Further, it is important to note that, the Hurst surface plots for asset returns of stocks like Airtel, Cipla and Hero, are relatively flat as compared to the the Hurst surface plots of other stocks in the analysis. This suggests that there is no uniformity in the multifractality in the asset returns of the NIFTY stocks. In all plots of the Hurst surface, it is observed that the generalized Hurst surface predominantly lies in the range where \(H \in (0.5,1)\). This shows that the stock returns are persistent time series where the direction of movement of the next value from the current value depends on its previous increments. Therefore, the results from both the methods employed for analysis supports the presence of persistence in the time series under analysis and that the NIFTY stock returns are affected by the long memory present of the market.

4 Conclusion

The presence of long memory properties in the asset returns of top ten NIFTY index stocks with highest market capitalisation represents evidence in favour of FMH. It implies that historical time series can give information about future returns and be effective. It also means that asset pricing models not allowing for long memory will be missing out on a key feature of the data and not perform particularly well.

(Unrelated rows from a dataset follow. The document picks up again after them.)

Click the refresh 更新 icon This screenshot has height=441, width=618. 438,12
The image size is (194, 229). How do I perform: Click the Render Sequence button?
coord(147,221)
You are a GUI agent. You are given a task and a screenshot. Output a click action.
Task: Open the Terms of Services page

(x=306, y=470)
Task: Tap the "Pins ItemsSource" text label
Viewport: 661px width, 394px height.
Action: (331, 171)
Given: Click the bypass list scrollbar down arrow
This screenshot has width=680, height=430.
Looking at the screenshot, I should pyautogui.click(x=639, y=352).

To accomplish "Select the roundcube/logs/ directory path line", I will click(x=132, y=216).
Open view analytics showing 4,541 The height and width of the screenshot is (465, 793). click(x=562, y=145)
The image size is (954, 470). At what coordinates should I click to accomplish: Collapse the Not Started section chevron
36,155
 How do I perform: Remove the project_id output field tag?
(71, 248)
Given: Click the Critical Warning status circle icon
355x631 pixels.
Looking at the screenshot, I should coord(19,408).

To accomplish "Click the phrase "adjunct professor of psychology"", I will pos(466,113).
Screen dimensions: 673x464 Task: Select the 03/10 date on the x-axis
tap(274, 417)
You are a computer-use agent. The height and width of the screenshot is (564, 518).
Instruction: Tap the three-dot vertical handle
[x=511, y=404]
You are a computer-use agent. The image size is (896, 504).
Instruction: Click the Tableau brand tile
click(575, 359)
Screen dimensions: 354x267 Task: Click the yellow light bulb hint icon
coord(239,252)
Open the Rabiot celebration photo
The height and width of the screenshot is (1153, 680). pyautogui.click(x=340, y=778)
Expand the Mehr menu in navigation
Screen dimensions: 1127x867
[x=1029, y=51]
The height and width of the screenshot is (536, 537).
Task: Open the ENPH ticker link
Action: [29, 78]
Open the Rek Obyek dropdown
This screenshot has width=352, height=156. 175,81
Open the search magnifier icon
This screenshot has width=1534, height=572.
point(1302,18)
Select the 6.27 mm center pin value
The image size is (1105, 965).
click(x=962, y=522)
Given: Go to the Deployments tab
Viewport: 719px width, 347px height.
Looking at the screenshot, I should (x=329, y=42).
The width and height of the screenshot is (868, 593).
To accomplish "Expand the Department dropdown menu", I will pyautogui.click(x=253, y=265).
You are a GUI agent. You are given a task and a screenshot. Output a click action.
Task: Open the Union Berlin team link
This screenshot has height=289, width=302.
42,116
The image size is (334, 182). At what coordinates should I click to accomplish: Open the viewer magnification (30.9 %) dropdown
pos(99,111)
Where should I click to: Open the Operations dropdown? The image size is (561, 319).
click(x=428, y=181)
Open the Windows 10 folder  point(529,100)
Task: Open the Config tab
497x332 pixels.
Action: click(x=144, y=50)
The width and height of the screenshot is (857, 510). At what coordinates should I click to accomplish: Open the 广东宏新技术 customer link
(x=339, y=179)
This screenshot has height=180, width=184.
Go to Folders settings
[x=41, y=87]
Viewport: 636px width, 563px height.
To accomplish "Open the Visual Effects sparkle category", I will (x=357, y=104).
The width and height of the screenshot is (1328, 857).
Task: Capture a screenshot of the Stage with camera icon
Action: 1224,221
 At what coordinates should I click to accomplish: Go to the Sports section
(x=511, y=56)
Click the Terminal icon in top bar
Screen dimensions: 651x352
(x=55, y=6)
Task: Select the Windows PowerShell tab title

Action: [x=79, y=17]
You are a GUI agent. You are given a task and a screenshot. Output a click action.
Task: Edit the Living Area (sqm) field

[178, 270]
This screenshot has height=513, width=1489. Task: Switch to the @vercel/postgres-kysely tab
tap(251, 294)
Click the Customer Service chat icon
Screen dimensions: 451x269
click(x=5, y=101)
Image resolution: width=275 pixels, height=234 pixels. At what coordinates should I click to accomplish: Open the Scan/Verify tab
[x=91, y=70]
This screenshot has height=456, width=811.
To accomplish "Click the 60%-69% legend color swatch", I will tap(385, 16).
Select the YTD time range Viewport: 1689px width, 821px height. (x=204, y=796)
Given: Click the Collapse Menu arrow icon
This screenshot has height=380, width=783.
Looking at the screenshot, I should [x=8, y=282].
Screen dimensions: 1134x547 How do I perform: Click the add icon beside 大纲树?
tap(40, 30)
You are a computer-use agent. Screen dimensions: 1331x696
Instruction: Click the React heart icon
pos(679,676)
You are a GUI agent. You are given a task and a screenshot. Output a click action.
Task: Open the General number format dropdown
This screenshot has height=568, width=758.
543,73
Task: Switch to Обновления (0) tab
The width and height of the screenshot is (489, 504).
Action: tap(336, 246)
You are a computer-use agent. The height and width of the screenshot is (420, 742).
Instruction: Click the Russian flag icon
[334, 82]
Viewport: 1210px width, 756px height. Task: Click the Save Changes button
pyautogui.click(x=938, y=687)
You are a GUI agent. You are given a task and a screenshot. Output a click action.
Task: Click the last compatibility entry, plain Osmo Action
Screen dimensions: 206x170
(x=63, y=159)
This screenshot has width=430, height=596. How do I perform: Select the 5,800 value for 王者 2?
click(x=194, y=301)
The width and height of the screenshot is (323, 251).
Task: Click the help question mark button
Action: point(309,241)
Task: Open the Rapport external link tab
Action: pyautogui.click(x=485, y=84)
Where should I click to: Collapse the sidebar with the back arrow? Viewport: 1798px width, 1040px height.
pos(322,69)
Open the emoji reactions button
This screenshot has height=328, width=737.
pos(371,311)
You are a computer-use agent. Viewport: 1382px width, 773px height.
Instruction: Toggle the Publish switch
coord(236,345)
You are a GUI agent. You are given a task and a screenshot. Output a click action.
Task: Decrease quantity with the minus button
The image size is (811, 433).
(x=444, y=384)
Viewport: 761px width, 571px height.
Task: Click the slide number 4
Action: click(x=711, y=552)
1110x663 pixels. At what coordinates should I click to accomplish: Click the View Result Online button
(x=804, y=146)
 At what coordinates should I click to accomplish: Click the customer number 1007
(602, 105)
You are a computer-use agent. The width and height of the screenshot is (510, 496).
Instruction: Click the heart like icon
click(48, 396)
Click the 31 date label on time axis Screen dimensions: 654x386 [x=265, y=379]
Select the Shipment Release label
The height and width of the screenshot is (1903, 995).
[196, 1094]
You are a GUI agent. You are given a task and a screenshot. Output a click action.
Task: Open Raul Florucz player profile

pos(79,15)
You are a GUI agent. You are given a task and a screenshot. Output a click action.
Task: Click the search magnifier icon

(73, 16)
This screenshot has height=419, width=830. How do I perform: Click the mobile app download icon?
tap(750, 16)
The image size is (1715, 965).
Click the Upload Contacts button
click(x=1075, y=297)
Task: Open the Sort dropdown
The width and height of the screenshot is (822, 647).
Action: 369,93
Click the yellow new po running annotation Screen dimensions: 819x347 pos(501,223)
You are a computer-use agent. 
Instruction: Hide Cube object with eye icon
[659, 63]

The results of our analysis are coherent with the existing study which analyses the multifractal nature of the Indian stock market indices. We note from Table 2, that the value of H for stocks like Airtel, CAIRN and OIL India are less than 0.5, which indicate that the series are anti-persistent, and the results from DFA plots show that they are multifractal, also the Hurst surface for these stocks are unvaried, when compared to stocks that have H value greater than 0.5. A closer examination on the nature of the series is shown through the tabulated values of H(q) in Table 3. The varying nature of the fluctuation function with respect to the different values of the order parameter indicate the presence of long memory in the returns among stocks with highest market capitalisation in the Indian stock market. It was observed that the behavior of stock return prices does not have independent increments as assumed but showed dependency, evident from fractal characteristics such as multifractality and scaling. This empirical study analyses the presence of multifractality (Kantelhardt et al., 2002; Saichev & Sornette, 2006), nonlinear correlations and time scaling in the asset returns of stocks in NIFTY index, evidenced by the results of DFA, MFDFA, multifractal spectrum plots and MMA analysis.

It is inferred from the results of our study that, the movement of the stock returns in the index is not random, so the validity of EMH cannot be confirmed. Our analyses examines the fractality of each stock, this way the individual behavior of the stock is accounted for and not cancelled out. Our analysis examines the property of long-range dependence of stock returns and the results suggest the presence of multifractality in in the asset returns of stocks in NIFTY index. Consequently, there may be the scope for earning abnormal returns in the short run. Such evidence against the random walk behaviour implies predictability in market dynamics which is inconsistent with EMH.

The long memory present in the asset returns of top ten NIFTY index stocks with highest market capitalisation provides additional evidence in favour of the Adaptive Market Hypothesis (AMH) and partially explains why profitable trading strategies become unprofitable and vice versa, and also the necessity of switching between trading strategies. Therefore, our study presents statistically significant results to confirm the invalidity of EMH with respect to asset returns of NIFTY stocks. Moreover, a deeper understanding of market sentiments, multifractal properties and the related causes of time-varying persistence are likely to be of interest for economic policies, striving to stabilize markets.